Current i7s have 2MB L3 per core, right?
Yes, 8mb of L3 which is shared to all cores. The large exclusive cache is 1mb per core (L2)
As for performance, more cache is great, but sometimes having just enough cache that is faster can be better. There's a sweet spot somewhere, and if I remember right, the L3 of the i7 hexcore is a little larger than those of the quads, but in some cases the performance actually went down a bit due to increased latency (bigger but slower cache).
No L3 cache also shows worse drops, as seen in Phenom II vs Athlon II comparisons. It depends on the workloads, but I think AT found in their testing that clock for clock the Phenom II's have somewhere around 10% better performance in general. Sometimes it is less (3-4%
😉, sometimes it is more significant (especially in games).
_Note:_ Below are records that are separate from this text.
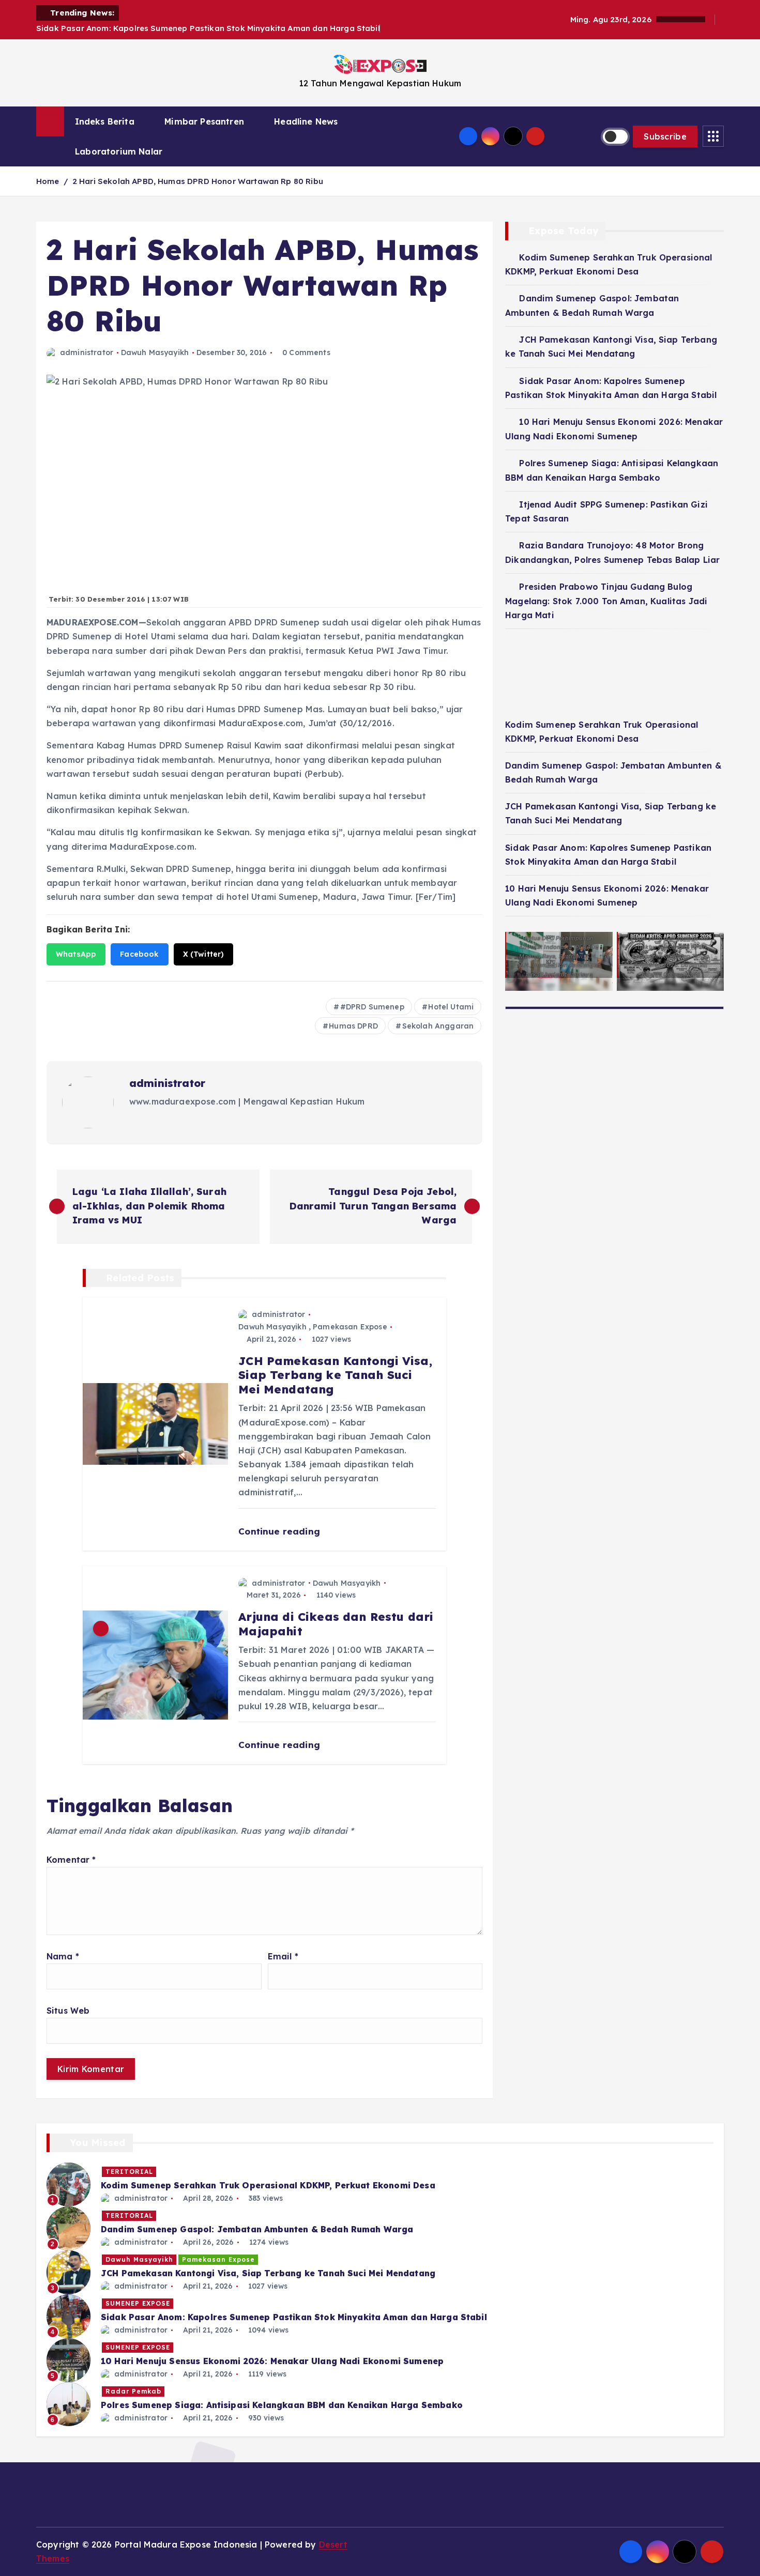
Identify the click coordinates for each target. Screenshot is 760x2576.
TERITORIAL (129, 2171)
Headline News (306, 121)
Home (47, 181)
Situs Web (68, 2010)
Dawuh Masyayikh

And the Celerons, if I understood them right, were crippled Pentiums, and this crippling was mostly a halving of the cache.
All those point that more cache is always better (assuming no big sacrifices were made to increase latency disproportionately), saving the trip to main memory. I suppose that was the idea behind their server chip ideas. Among other things, perhaps a full 24mb of L3 was impossible to implement without latency going up enough to make going to 24mb useless (no real performance gain) so they settled on the 18mb.
I seem to remember Anand quoting some engineer at Intel (Ronak?) that he was not actually 100% satisfied with Nehalem's cache, and that he thinks it should be higher. I am not sure as this was just one detail from an article long ago, and I may be wrong. I also seem to remember from that same article that, based on the same engineer, Nehalem's cache is almost (or actually is) the bare minimum amount that the cache should be for the chip to perform acceptably.